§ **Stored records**

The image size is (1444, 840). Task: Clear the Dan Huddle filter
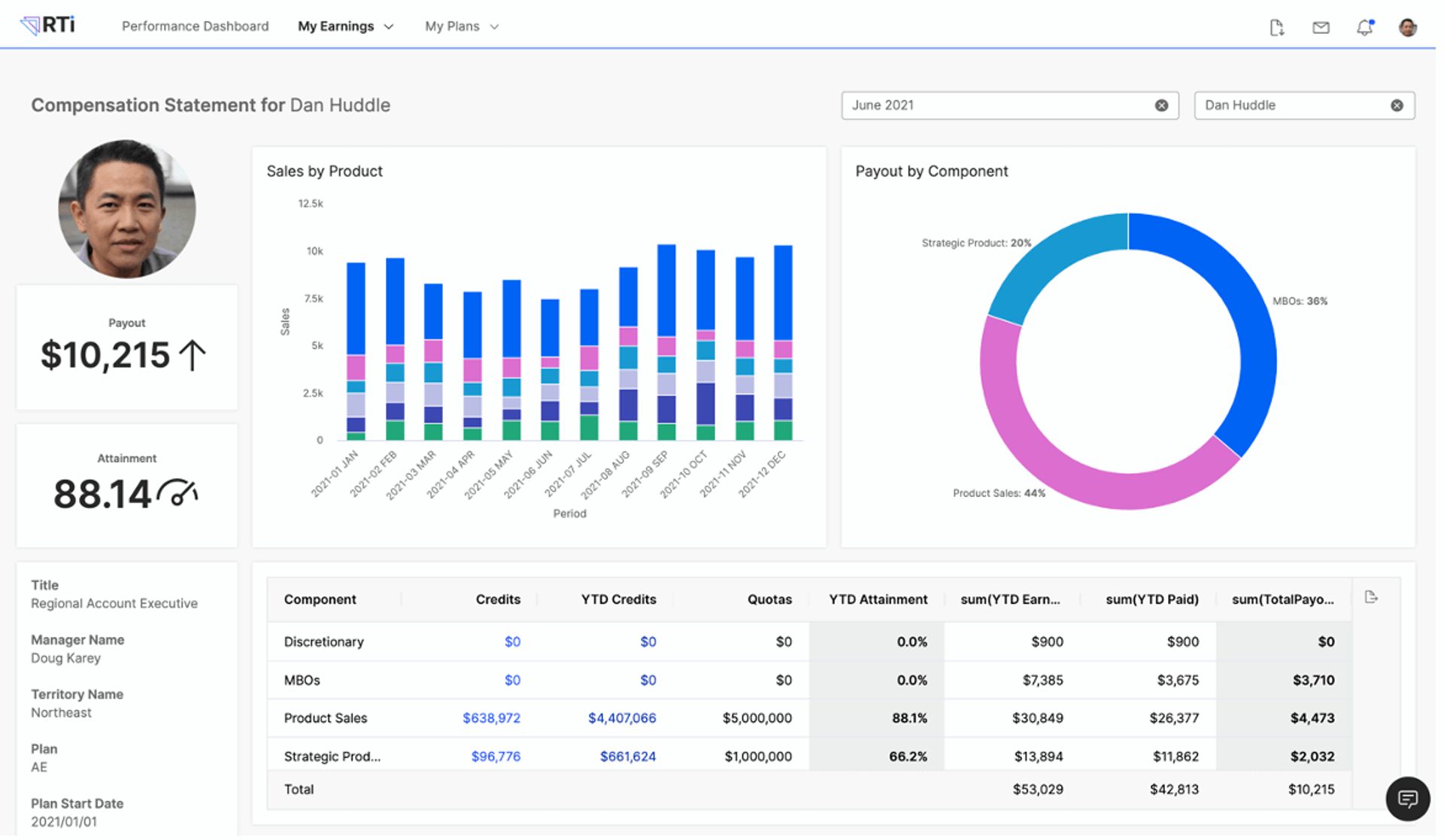pyautogui.click(x=1397, y=105)

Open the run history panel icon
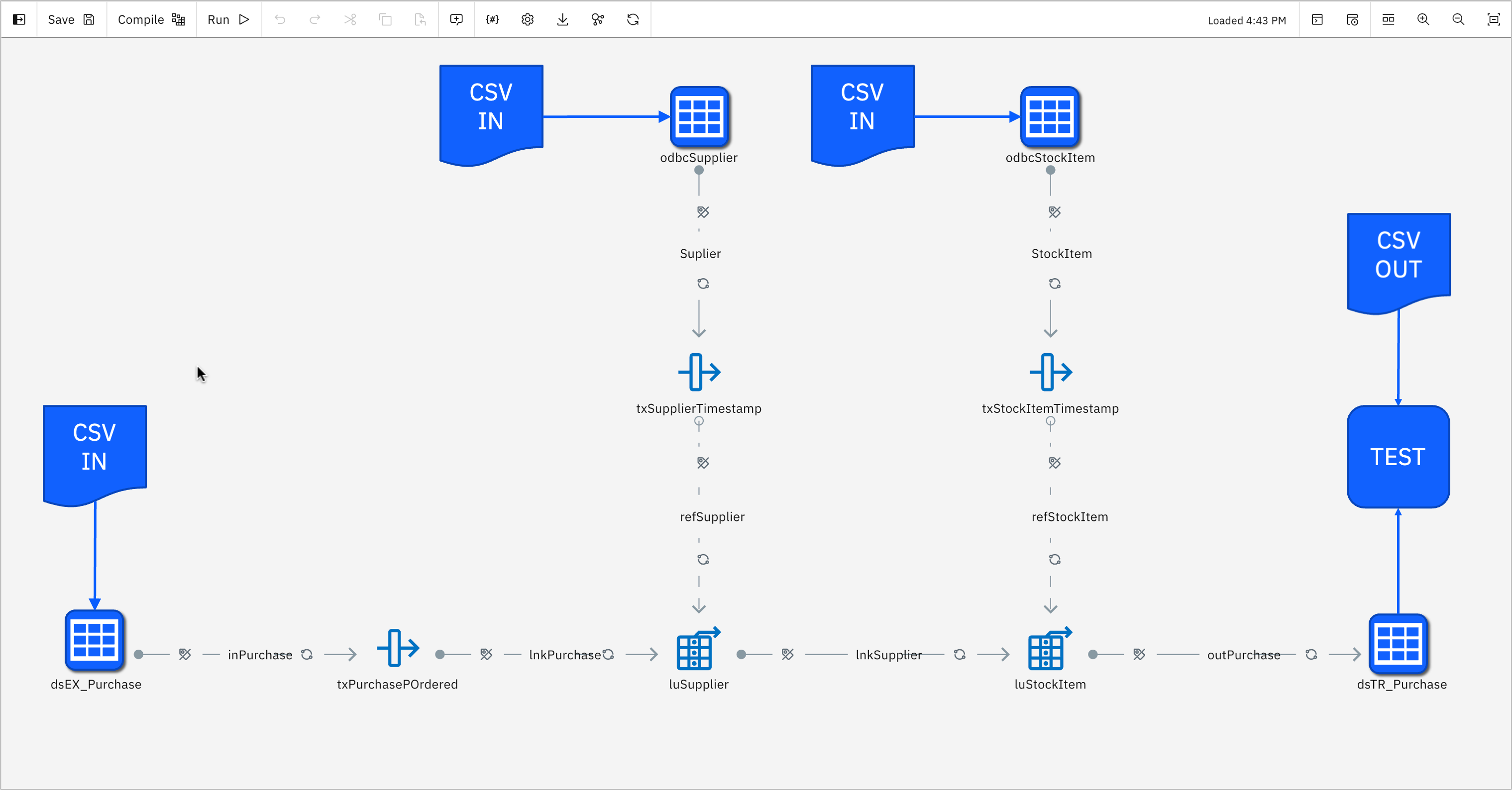point(1352,19)
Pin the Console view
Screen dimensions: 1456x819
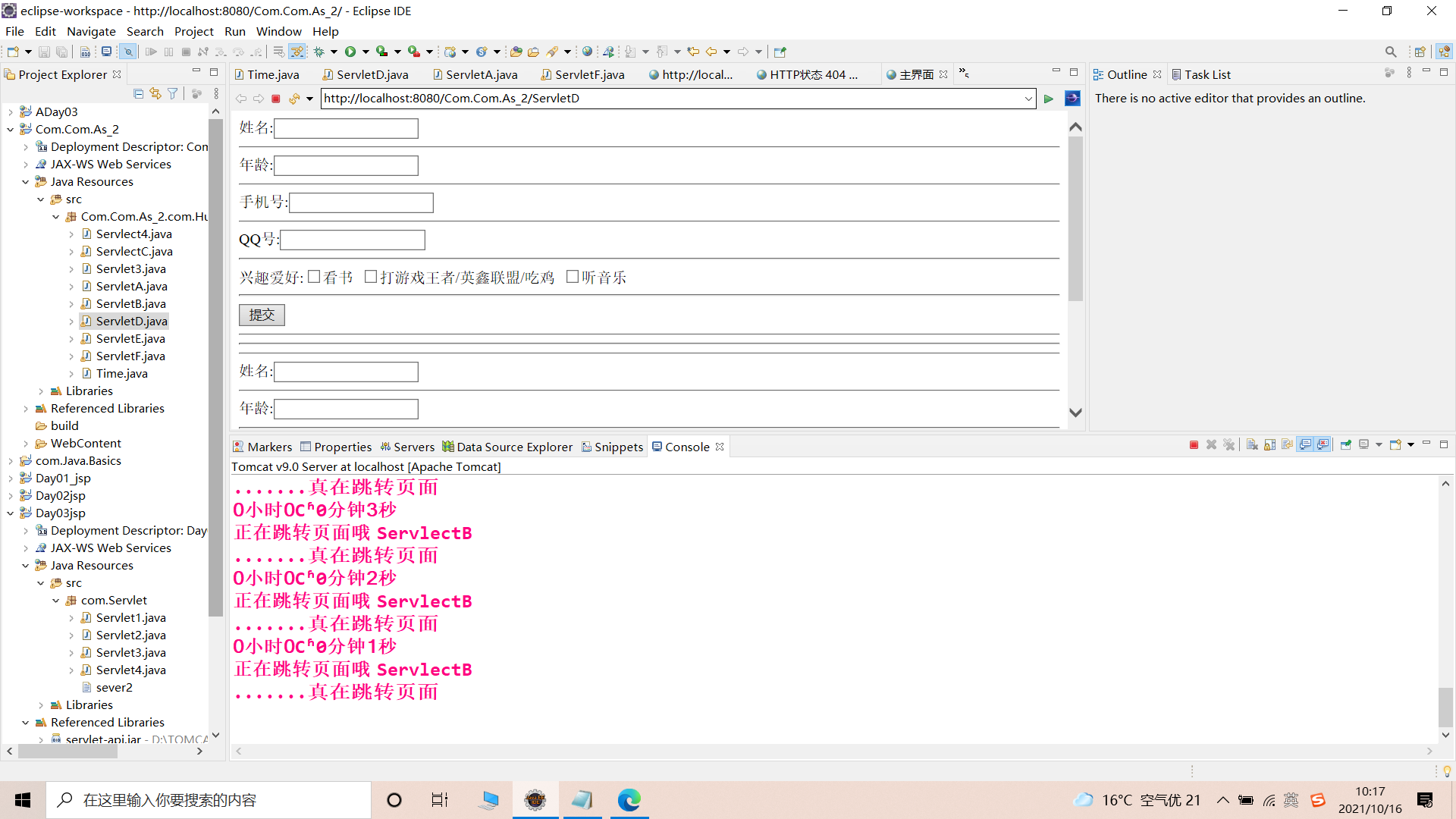pyautogui.click(x=1345, y=444)
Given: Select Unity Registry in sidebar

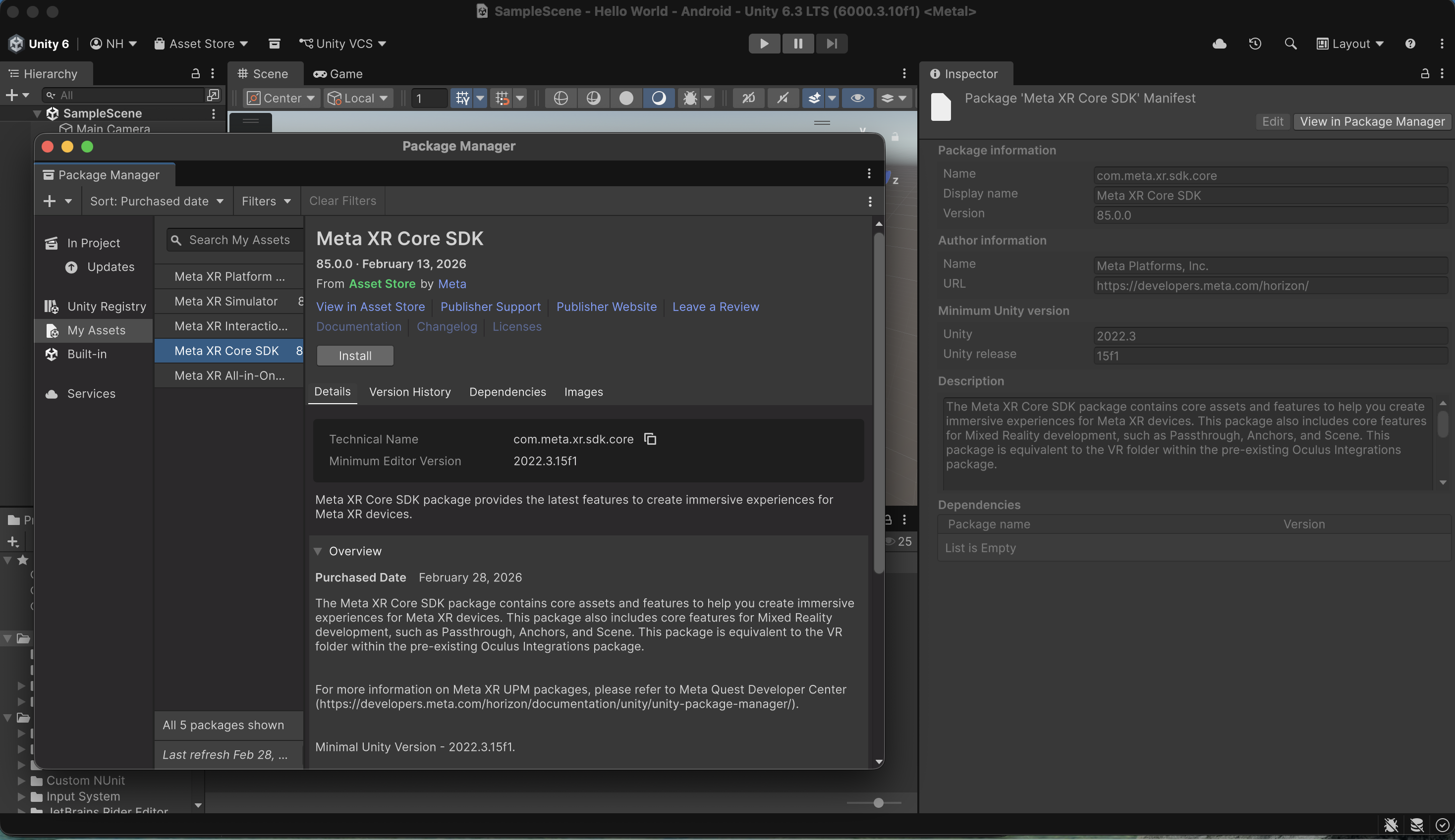Looking at the screenshot, I should [x=106, y=307].
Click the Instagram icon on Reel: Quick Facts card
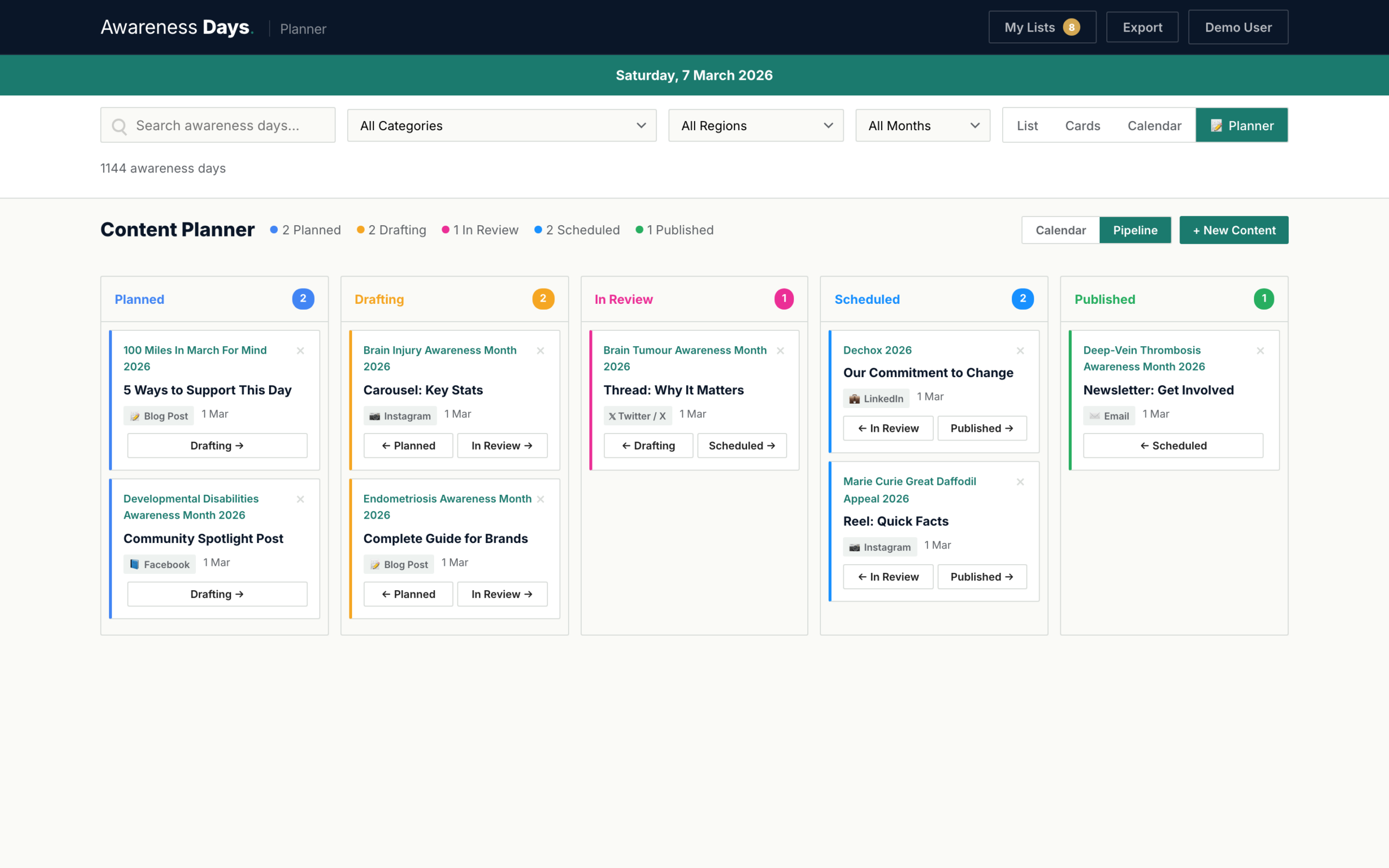Image resolution: width=1389 pixels, height=868 pixels. pos(853,546)
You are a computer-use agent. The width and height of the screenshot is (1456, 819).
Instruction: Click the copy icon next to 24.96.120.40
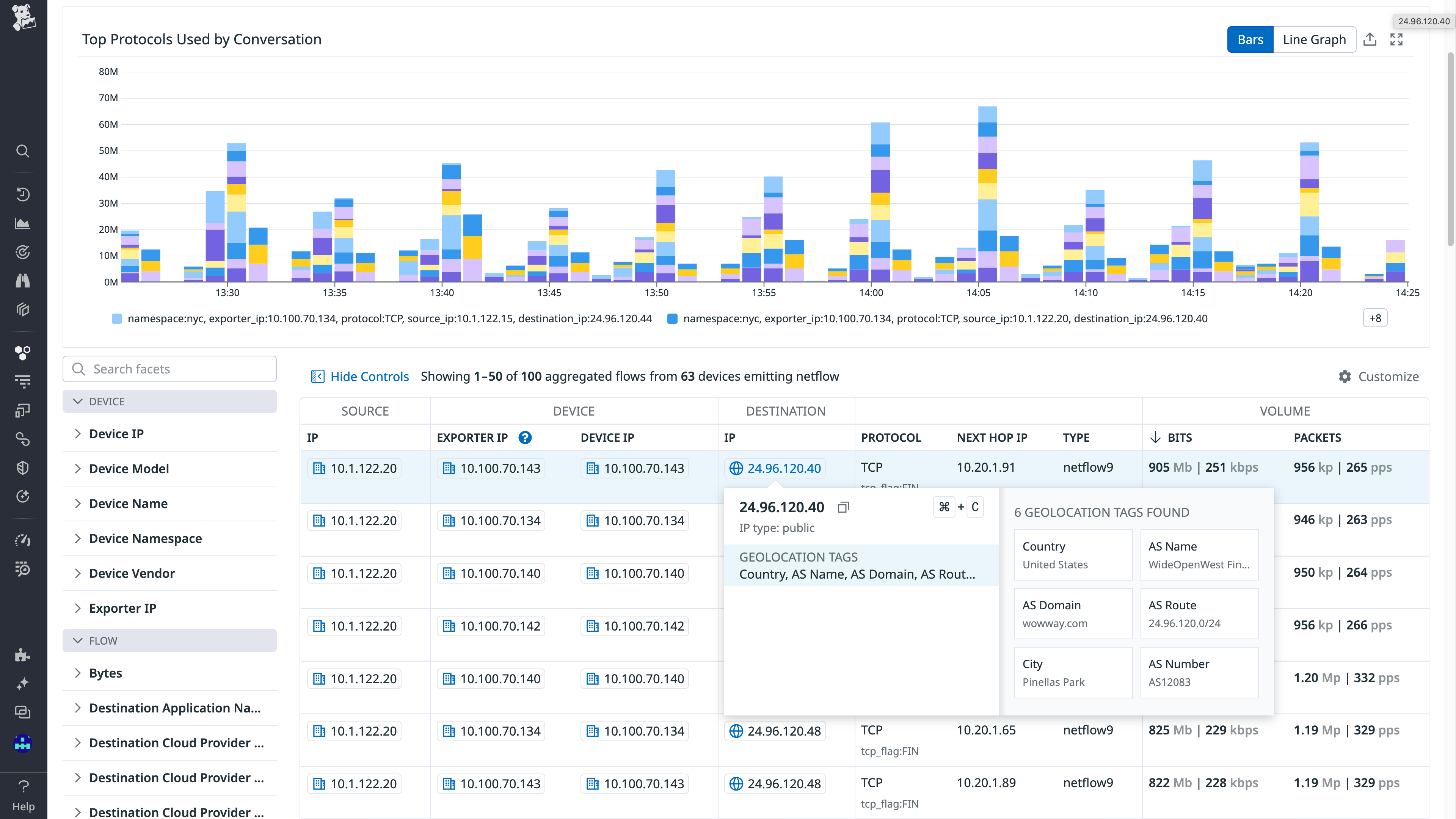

§ **PROMPT**
The job is to copy all the records precisely while omitting any picture.

§ **RESPONSE TO THIS EXERCISE**
The image size is (1444, 840). Task: Clear the Dan Huddle filter
pyautogui.click(x=1397, y=105)

Open the run history panel icon
point(1352,19)
Pin the Console view
Screen dimensions: 1456x819
pyautogui.click(x=1345, y=444)
Given: Select Unity Registry in sidebar

Looking at the screenshot, I should [x=106, y=307].
Click the Instagram icon on Reel: Quick Facts card
Image resolution: width=1389 pixels, height=868 pixels. pos(853,546)
You are a computer-use agent. The width and height of the screenshot is (1456, 819).
Instruction: Click the copy icon next to 24.96.120.40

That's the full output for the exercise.